Issue No. 28, July 1998

The SDR And Britain's Nuclear Disarmament Obligations
By Commander Robert Green,
Royal Navy (Retired)

The Blair Government's long-awaited Strategic Defence Review - the biggest since 1957 - appeared on 8 July 1998. (1) As Chair of World Court Project in the UK, I found this date perversely fitting: the second anniversary of the delivery by the International Court of Justice of its historic Advisory Opinion on the legal status of the threat or use of nuclear weapons. (2)

My assessment of the Review has therefore been made with that in mind - plus the following words from an interview given by George Robertson after becoming Secretary of State for Defence, in which he spoke of his hopes for reducing the number of nuclear weapons in the world: "We are at a historic moment when, if we take the right decisions, future generations will look back and thank us for making the world better for them. If we do not take the right decisions or do not take any decisions, we will stand condemned... after all these years I could be able to fulfil that objective and make the world a safer place for my grandson's generation." (3) In his introduction to the Review, he echoes this by stating: "We want to give a lead, we want to be a force for good." (4)

Defence Diplomacy and Trident

"Defence Diplomacy" is the name given to implementing the foreign policy aspects of the Review. It has been made a new core defence mission, defined as follows: "To provide forces to meet the varied activities undertaken by the Ministry of Defence to dispel hostility, build and maintain trust and assist in the development of the democratically accountable armed forces, thereby making a significant contribution to conflict prevention and resolution."

Deterrence and arms control are part of this mission: "The Government wishes to see a safer world in which there is no place for nuclear weapons... Nevertheless, while large nuclear arsenals and risks of proliferation remain, our minimum deterrent remains a necessary element of our security." (5) This is not surprising, in view of the fact that Robertson had ringfenced Trident - since March this year the only British nuclear weapon system - from challenge in the Review, following Labour's election manifesto pledge to retain it. That said, the Review asserts that "we have undertaken a fundamental re-examination of all aspects of Britain's nuclear posture."(6)

Trident a "Force for Good"?

It is difficult to reconcile Robertson's aim of wanting Britain to give international leadership as a "force for good" with retaining Trident. In 1996, the World Court decided that "a threat or use of nuclear weapons would generally be contrary to the rules of international law applicable in armed conflict, and in particular the principles and rules of humanitarian law." (7) The Court drew attention to the uniquely appalling characteristics of nuclear weapons, described by the Court President, Judge Mohammed Bedjaoui, as the "ultimate evil".
::::::::
Required tasks:
**a)** According to the article on the Strategic Defence Review, on what date did the Review appear?
**b)** Continue the article on the Strategic Defence Review from the point where it stops.
The items have no connection to the text above.

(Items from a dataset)
::::::::
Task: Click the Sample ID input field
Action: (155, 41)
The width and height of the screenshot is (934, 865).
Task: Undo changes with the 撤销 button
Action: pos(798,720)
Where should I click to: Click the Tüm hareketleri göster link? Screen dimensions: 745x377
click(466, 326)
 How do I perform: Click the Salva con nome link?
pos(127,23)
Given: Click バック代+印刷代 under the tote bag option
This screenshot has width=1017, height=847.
::::::::
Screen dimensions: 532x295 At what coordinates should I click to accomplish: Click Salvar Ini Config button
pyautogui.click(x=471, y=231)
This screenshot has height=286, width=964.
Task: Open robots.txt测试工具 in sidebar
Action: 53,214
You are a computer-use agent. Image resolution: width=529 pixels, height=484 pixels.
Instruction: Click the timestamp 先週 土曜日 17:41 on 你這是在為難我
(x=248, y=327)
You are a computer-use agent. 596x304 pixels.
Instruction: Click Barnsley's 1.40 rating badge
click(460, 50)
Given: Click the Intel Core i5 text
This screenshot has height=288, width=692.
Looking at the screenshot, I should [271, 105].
::::::::
Answers for the exercise:
**a)** 8 July 1998

**b)**
Following the nuclear tests by India and Pakistan, President Clinton - apparently without irony - said: "I cannot believe that we are about to start the 21st century by having the Indian sub-continent repeat the worst mistakes of the 20th century, when we know it is not necessary to peace, to security, to prosperity, to national greatness, or to personal fulfilment." (8) What example is Britain showing to India and Pakistan - and the next potential proliferator - when the Review insists that "(w)e need to ensure that (Trident) can remain an effective deterrent for up to 30 years" (9), describing it as "a capability of such vital importance to our national security" (10)? One of the more revealing aspects of the reaction by the US and UK to the South Asian tests has been the attempt to persuade India and Pakistan to "do as we say, not as we do". This fundamental contradiction is simply not addressed.

Fewer Trident Warheads; More Destructive

The Review claims that in future each submarine "will have an explosive power one third less than the 32 Chevaline warheads which were eventually deployed on [sic] each Polaris submarine." (11) The Trident warhead's yield, however, is 100-120 kilotons (12), eight times the yield of the Hiroshima bomb. What is also not mentioned is that the lower-yield, highly accurately delivered Trident warheads can be more destructive than higher-yield, inaccurate ones. Moreover, unlike Chevaline each Trident warhead is independently targetable. This means that a Trident submarine with 48 warheads can still strike one third more targets more destructively than a Polaris submarine could with Chevaline. So much for Britain's gesture to nuclear disarmament!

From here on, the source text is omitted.